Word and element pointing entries
******************************

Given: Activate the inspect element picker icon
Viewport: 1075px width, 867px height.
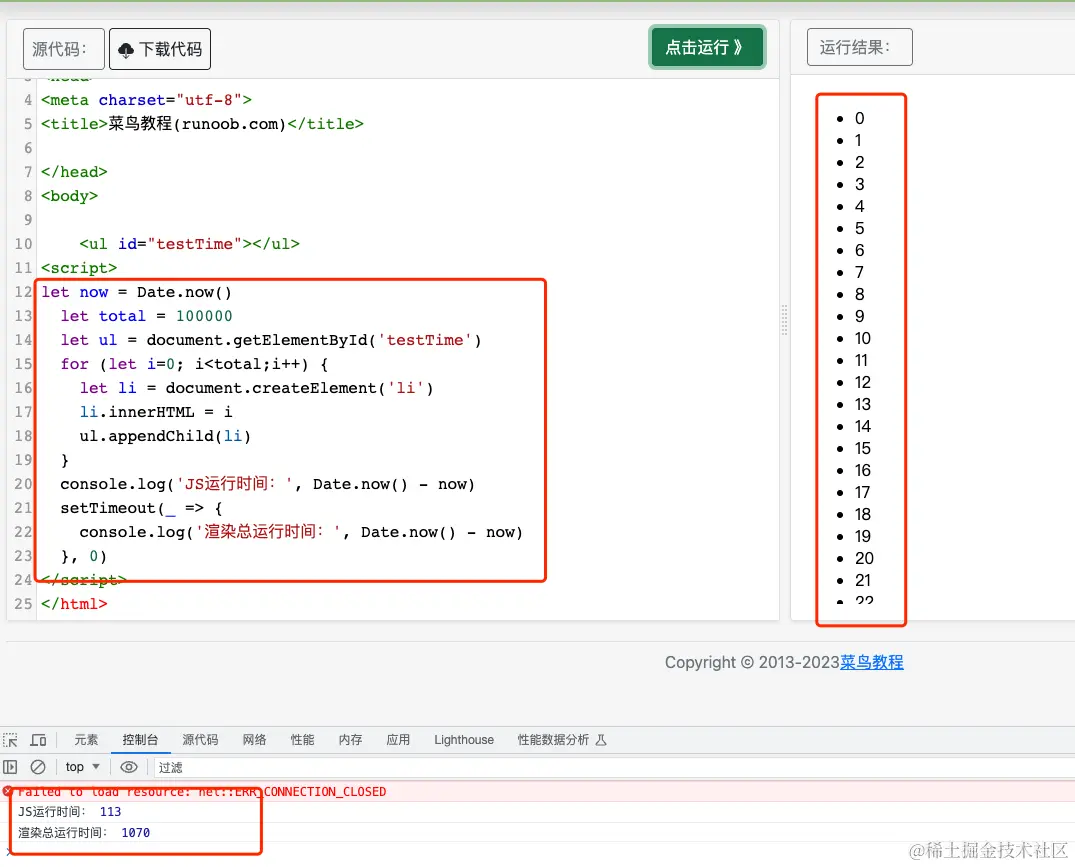Looking at the screenshot, I should tap(11, 740).
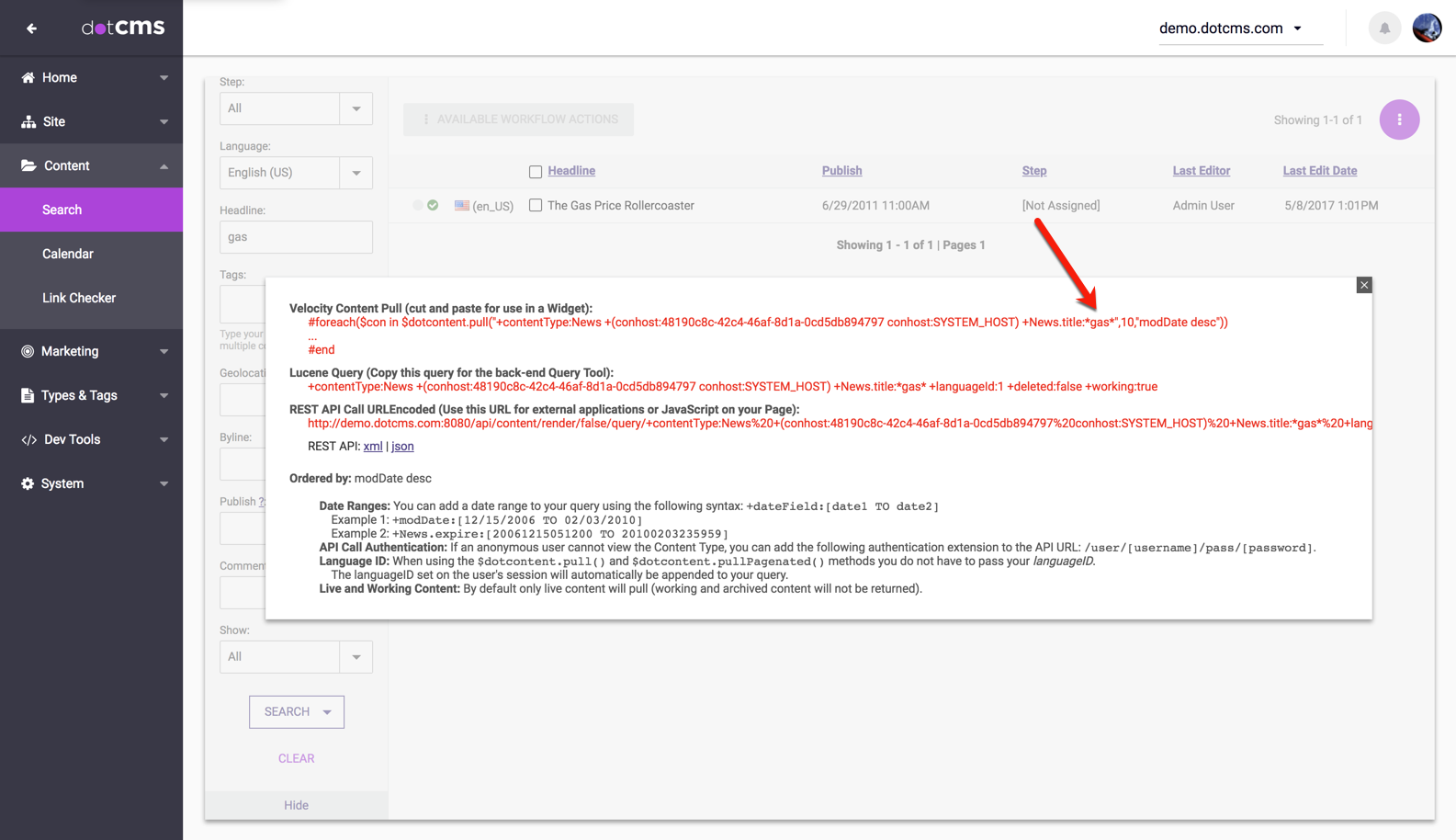
Task: Click the US flag language icon
Action: pos(462,206)
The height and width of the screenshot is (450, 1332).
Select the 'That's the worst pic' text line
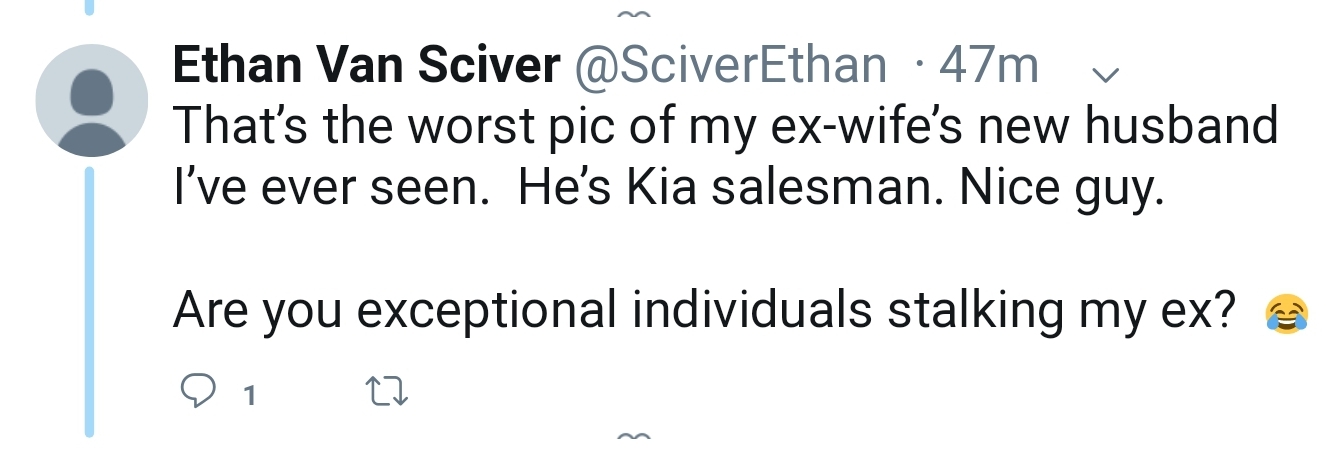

******************************

### SHORT TASK
Recast the material above as a Markdown table with the columns "Row" and "Text," giving each nonblank line its own numbered row and omitting the pictures.

### ANSWER FOR THIS EXERCISE
| Row | Text |
|---|---|
| 1 | Given: Activate the inspect element picker icon |
| 2 | Viewport: 1075px width, 867px height. |
| 3 | Looking at the screenshot, I should tap(11, 740). |
| 4 | Task: Click the US flag language icon |
| 5 | Action: pos(462,206) |
| 6 | The height and width of the screenshot is (450, 1332). |
| 7 | Select the 'That's the worst pic' text line |